--- Start of Data provided ---

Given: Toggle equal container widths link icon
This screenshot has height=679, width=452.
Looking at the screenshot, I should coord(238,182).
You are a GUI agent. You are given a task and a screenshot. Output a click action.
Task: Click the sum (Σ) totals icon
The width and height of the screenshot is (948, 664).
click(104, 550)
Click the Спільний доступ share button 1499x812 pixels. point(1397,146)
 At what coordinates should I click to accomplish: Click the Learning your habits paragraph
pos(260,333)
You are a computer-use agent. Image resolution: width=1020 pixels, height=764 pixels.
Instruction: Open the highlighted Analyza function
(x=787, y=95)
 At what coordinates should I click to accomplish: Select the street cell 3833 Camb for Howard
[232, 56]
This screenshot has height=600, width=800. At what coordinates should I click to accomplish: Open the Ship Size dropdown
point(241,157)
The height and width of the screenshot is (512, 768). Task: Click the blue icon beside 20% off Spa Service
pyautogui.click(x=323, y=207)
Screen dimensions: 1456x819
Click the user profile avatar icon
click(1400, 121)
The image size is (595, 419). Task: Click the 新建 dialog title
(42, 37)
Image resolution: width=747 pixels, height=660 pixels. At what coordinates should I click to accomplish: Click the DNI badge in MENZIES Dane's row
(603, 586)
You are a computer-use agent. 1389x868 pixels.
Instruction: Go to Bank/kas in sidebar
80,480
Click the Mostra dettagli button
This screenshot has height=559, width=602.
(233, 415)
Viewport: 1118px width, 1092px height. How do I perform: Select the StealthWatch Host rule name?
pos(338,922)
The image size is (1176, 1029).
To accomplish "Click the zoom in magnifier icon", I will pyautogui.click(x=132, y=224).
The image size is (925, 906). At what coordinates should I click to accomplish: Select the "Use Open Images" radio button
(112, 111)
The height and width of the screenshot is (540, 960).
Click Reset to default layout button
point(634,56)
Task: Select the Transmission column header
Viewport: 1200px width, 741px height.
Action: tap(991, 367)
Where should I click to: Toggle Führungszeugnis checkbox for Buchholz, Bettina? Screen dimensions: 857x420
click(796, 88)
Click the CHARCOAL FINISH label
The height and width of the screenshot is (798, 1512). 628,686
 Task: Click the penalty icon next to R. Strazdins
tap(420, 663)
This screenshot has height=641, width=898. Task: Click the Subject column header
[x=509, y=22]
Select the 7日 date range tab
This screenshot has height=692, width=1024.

--- End of Data provided ---

- Exercise requirements
Count the lines above that contain the string "point". Reply with the number alone.

- Exercise answer
3